A single number is required: how many lines in the records below contain "checkbox".

----- Recorded information

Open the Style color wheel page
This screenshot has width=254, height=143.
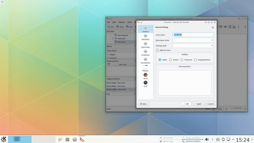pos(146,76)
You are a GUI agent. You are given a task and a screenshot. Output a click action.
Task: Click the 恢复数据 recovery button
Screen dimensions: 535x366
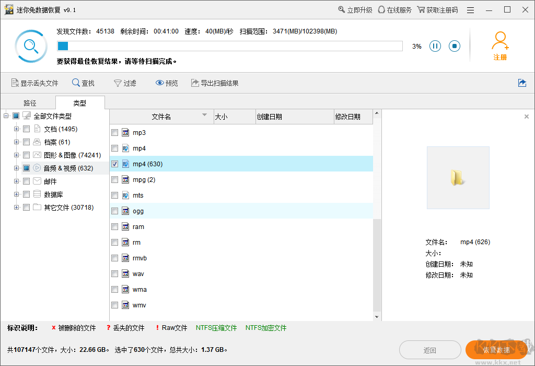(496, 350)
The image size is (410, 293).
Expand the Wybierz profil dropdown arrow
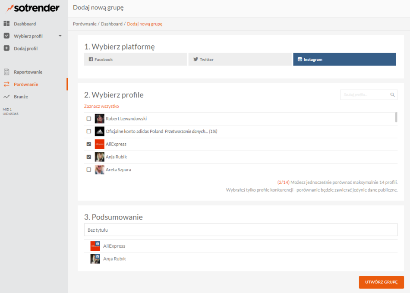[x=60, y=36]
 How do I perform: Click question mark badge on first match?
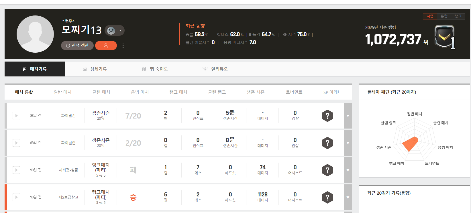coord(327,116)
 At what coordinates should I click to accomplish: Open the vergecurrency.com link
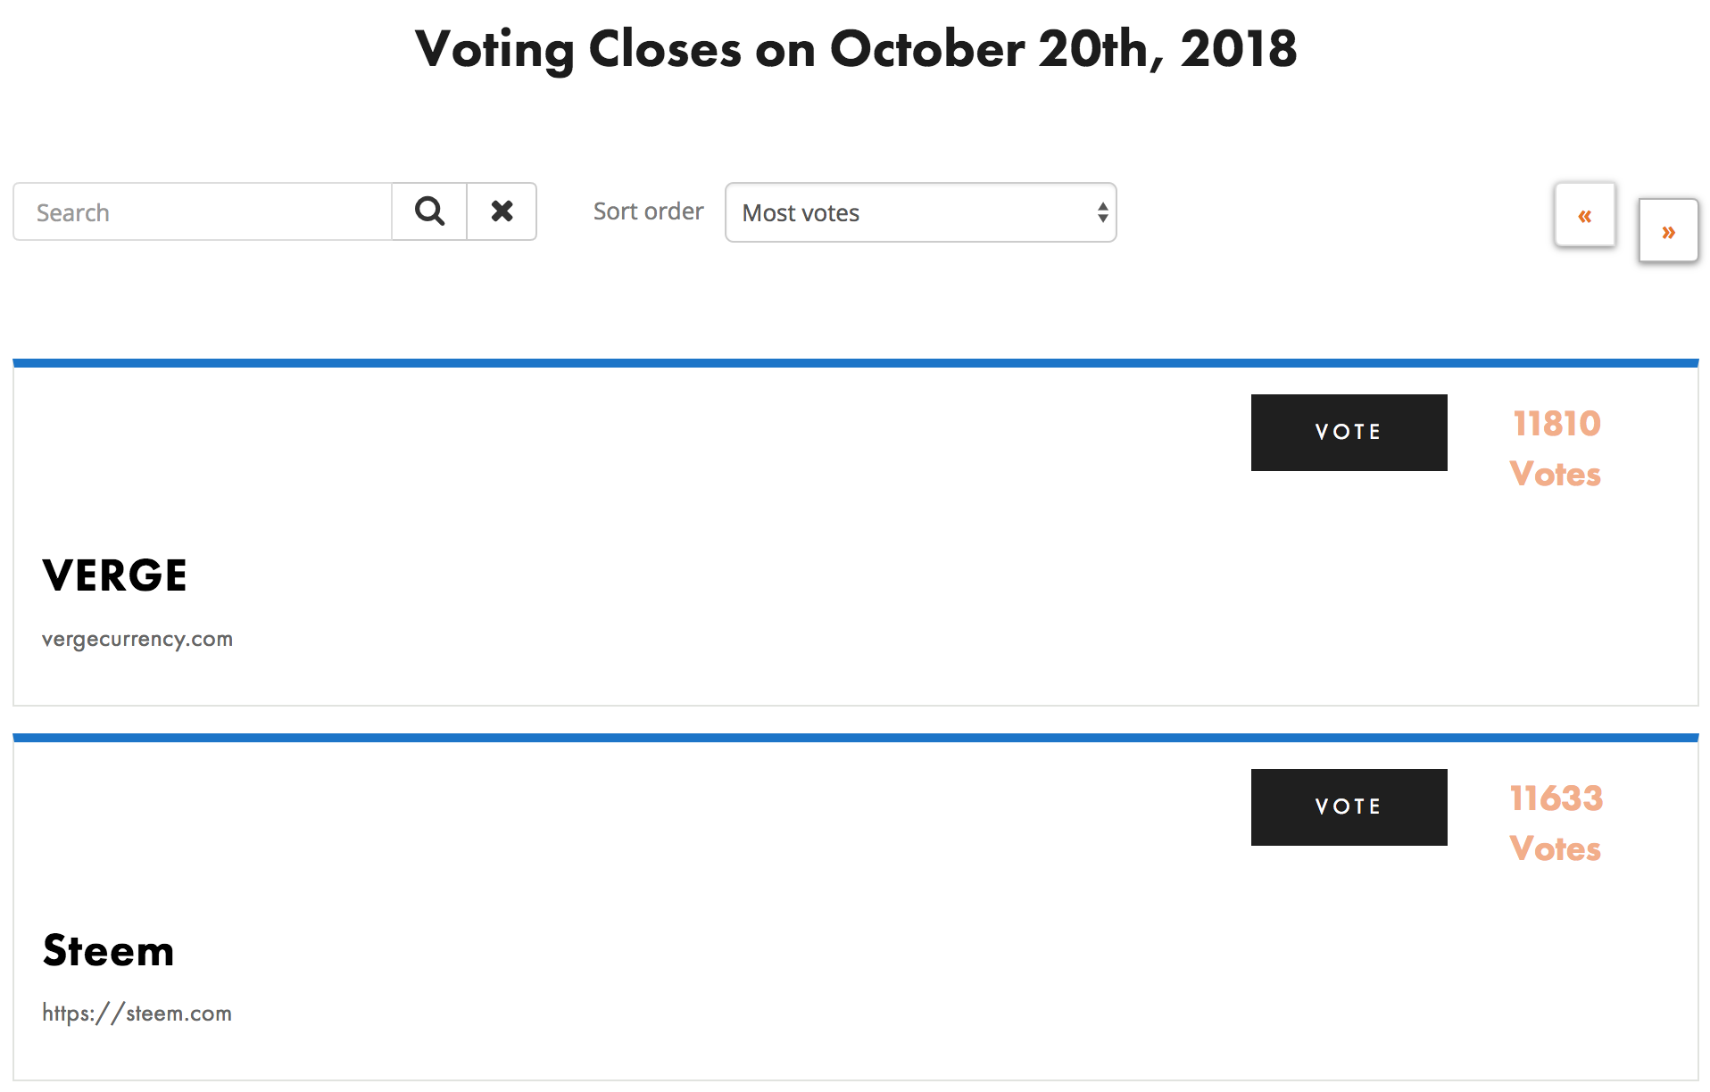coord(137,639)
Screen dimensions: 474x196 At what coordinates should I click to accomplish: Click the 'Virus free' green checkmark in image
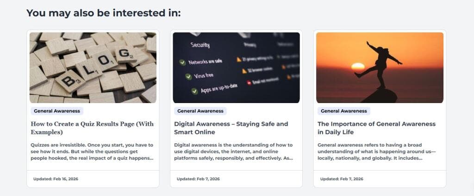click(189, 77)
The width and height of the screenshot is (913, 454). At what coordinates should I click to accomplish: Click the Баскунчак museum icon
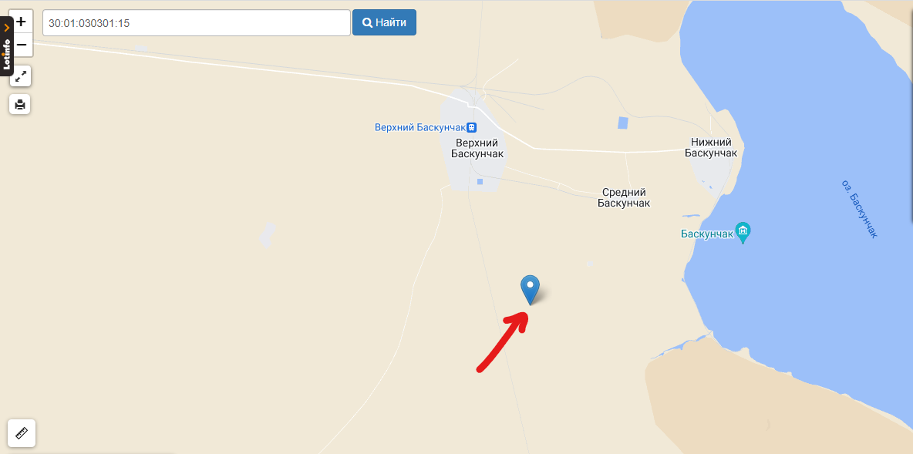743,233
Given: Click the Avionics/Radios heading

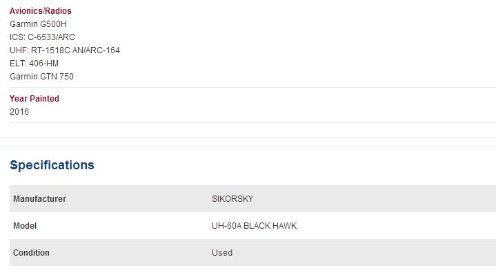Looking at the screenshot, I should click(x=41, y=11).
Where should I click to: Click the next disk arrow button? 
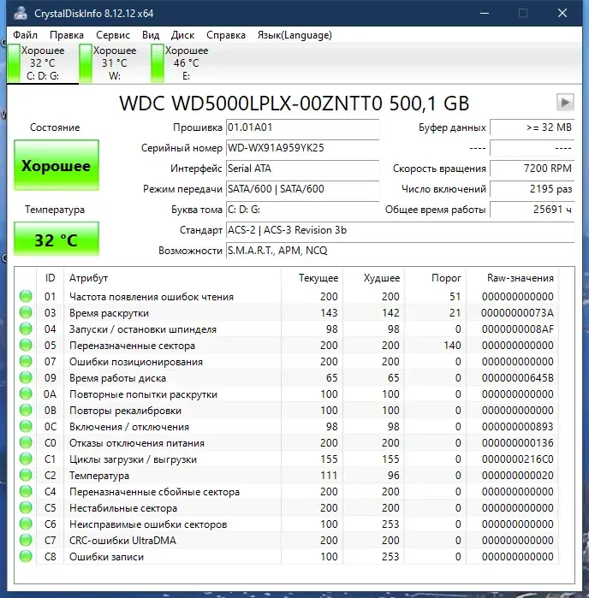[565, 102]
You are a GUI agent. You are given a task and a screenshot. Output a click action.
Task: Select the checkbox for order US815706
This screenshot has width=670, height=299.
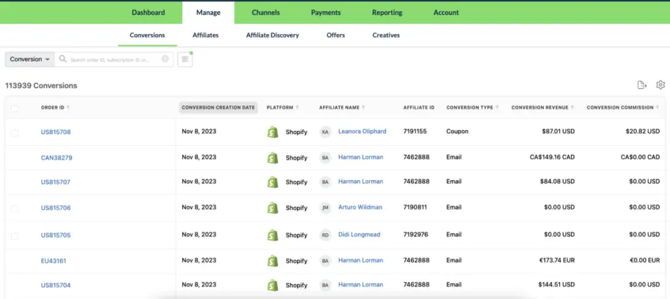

----------
----- Recorded information

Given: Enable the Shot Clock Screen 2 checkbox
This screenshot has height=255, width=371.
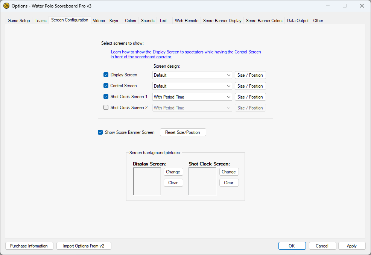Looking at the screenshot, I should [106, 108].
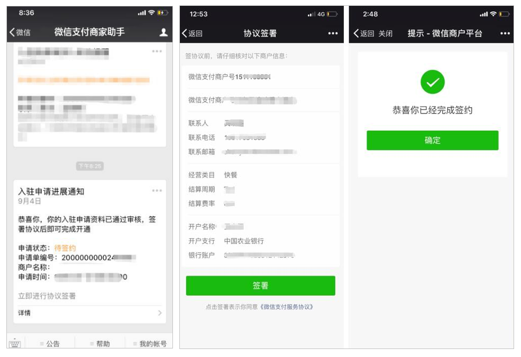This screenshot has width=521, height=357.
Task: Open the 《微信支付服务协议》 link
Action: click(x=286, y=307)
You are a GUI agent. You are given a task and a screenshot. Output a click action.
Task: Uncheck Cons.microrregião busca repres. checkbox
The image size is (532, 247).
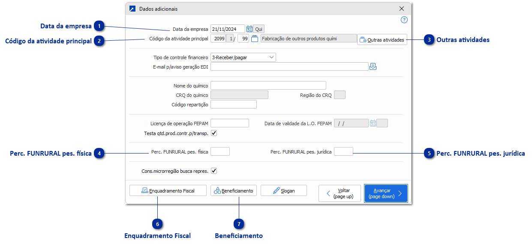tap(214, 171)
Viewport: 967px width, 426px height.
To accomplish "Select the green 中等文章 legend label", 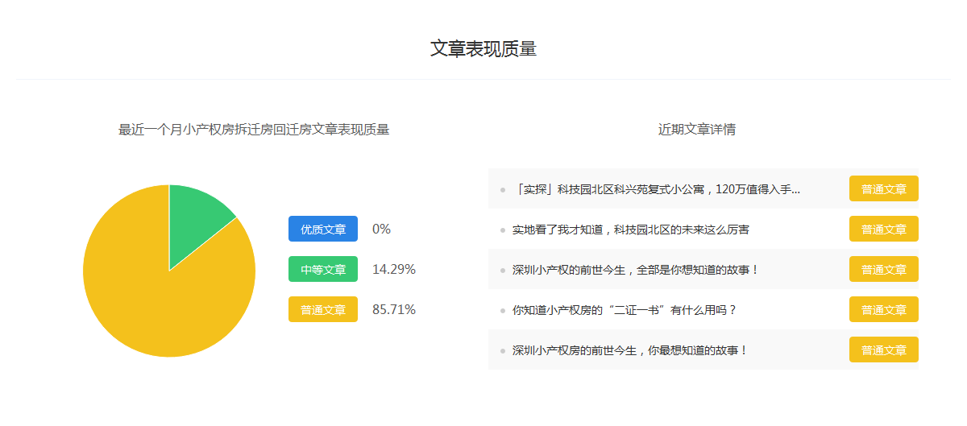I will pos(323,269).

----------

◆ Response to the task
3